ВРАЖОНОК

Было ли это на самом деле, кто знает. В судьбе Шукшина реальное и мифологическое переплелось так тесно, что отделить одно от другого едва ли возможно, о многих вещах приходится судить по признакам косвенным. Но вот вопрос: ребенком, отроком как он все это переживал, как вмещал в себя то, что и взрослому-то человеку вместить не под силу? Как рос, взрослел, как узнавал, осознавал, что у него нет отца, что думал о нем, ждал ли, надеялся ли на его возвращение, насколько и когда начал понимать, что он не просто безотцовщина, но сын врага народа, контры? Что говорили ему об этом мать, родня, что рассказывали бабка и дед Поповы, а что Шукшины?

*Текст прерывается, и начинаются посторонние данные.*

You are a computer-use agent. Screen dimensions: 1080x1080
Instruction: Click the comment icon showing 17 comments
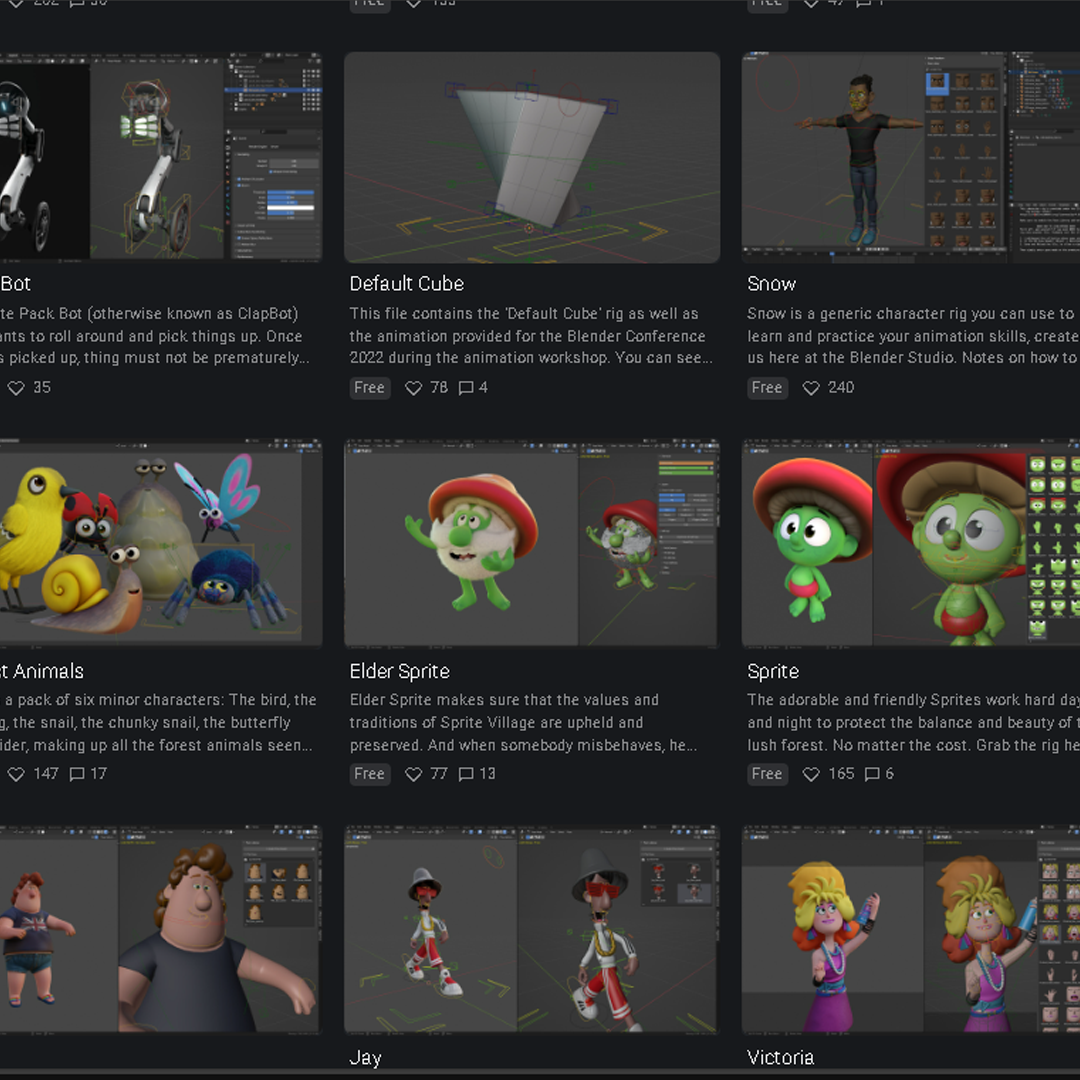pyautogui.click(x=77, y=774)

До конца мы этого никогда не узнаем. Тайна расколотого человеческого сердца в случае Шукшина особенно глубока и сокровенна. Но то, что детство далось ему непросто, а точнее сказать, жизнь давалась ему непросто с самого детства, с осознания себя в мире, сомнения не вызывает. И кроме того, наивно было бы предполагать, что в Сростках все сочувствовали семьям репрессированных.

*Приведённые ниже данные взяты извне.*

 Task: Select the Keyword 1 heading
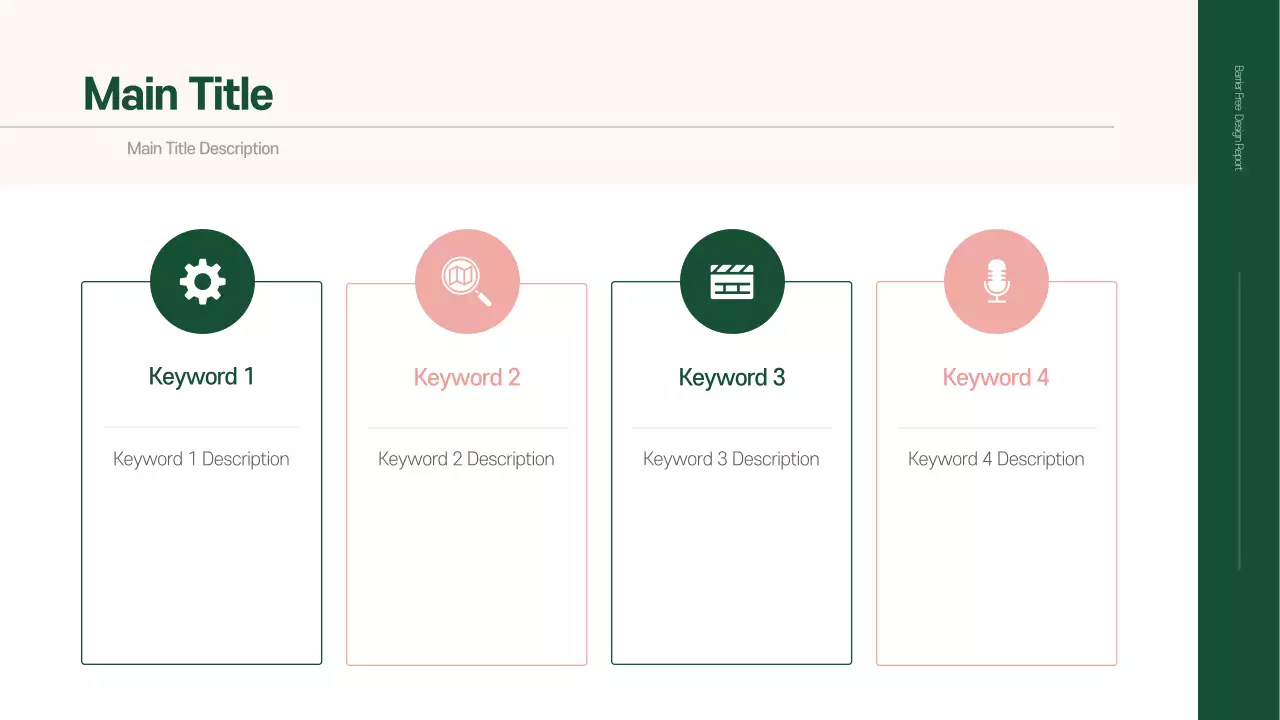pyautogui.click(x=201, y=376)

«Бывало, выйдешь к колодцу, тебе кричит вся деревня: “У-y, вражонок!” Ни сочувствия, ни милосердия от земляков-сельчан».

Это — слова Шукшина из воспоминаний сценариста Анатолия Гребнева. Словам этим, конечно, нельзя полностью доверять, как вообще нельзя брать на веру ничью прямую речь в мемуарах, да и Гребнева легко заподозрить в тенденциозности, в том, что он все сочинил, приписал Шукшину свой образ мышления и вообще слепил из Василия Макаровича антисоветчика. Однако, во-первых, Гребнев лишь от Шукшина мог узнать обо всех этих подробностях, а во-вторых, он был в своих воспоминаниях не одинок. Сестра Шукшина Наталья Макаровна писала о том, что односельчане звали ее мать сибулонкой, и звучало это отнюдь не ласково. Это было оскорбительное, унизительное слово: «…в селе-то к таким семьям не было ни сочувствия, ни уважения». О том же рассказывал позднее со слов Шукшина подружившийся с ним режиссер бийского телевидения Федор Иванович Клиндухов: «Односельчане сторонились их».

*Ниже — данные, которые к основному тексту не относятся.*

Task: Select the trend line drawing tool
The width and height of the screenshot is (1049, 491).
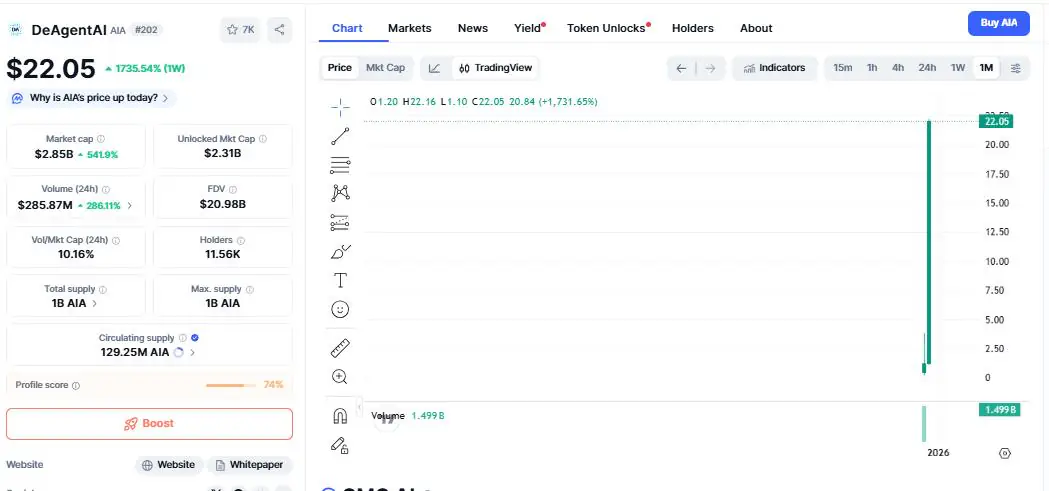Action: click(340, 136)
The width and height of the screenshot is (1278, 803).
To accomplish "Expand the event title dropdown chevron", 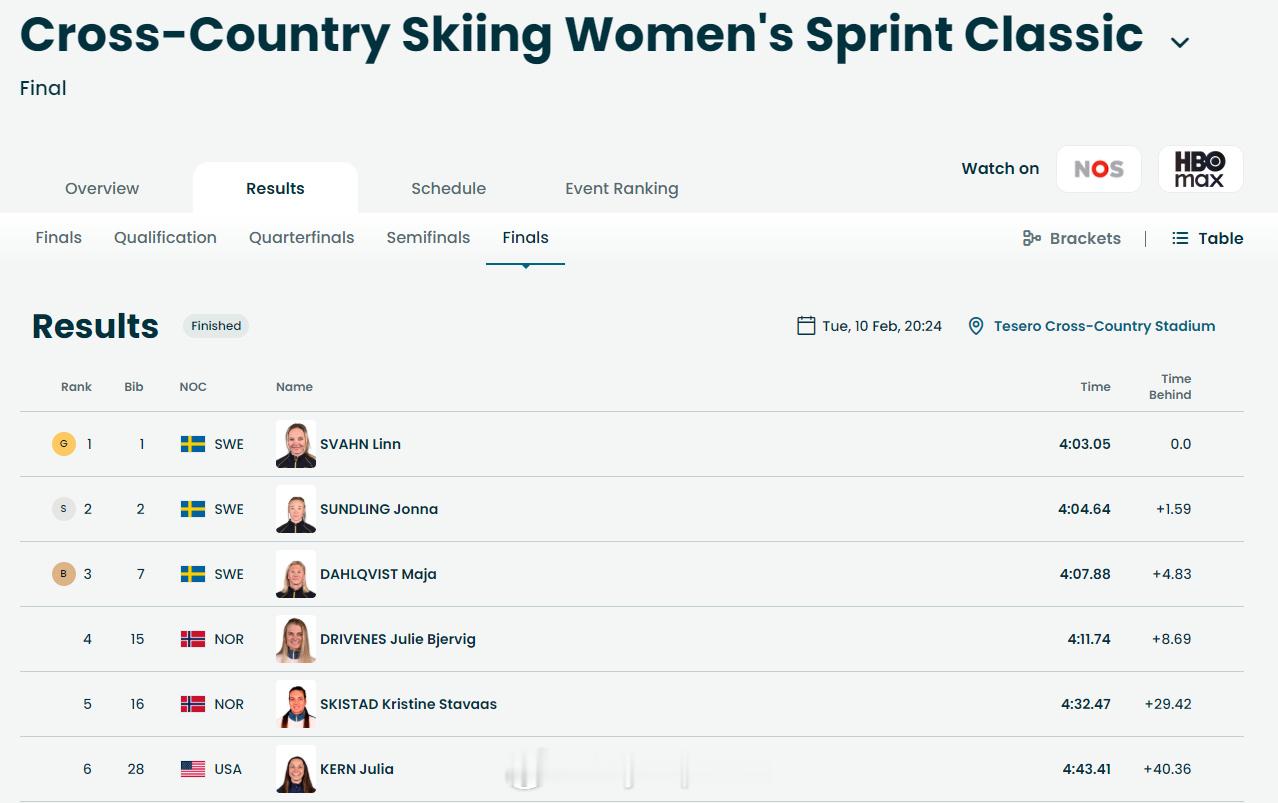I will 1180,42.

А вот рассказ родственницы Шукшина, его троюродной сестры Надежды Алексеевны Ядыкиной (Куксиной): «Обычно в праздничные дни “сибулонки”, как их называли в деревне, старались получить коня или хотя бы сбрую для коровы, чтобы привезти соломы, дров с острова или по осени привезти с поля картошку, — так как в будни сбруя была занята, а “сибулонкам” все давали в последнюю очередь… Оплакивали <они> свое одиночество с непосильными трудностями, нуждой, беспросветным будущим <…> Потом шли по селу с песней провожать друг друга. Замужние женщины осуждали их. Мама рассказывала, что они с ненавистью говорили: “Вы посмотрите-ка, сибулонки-то загуляли”».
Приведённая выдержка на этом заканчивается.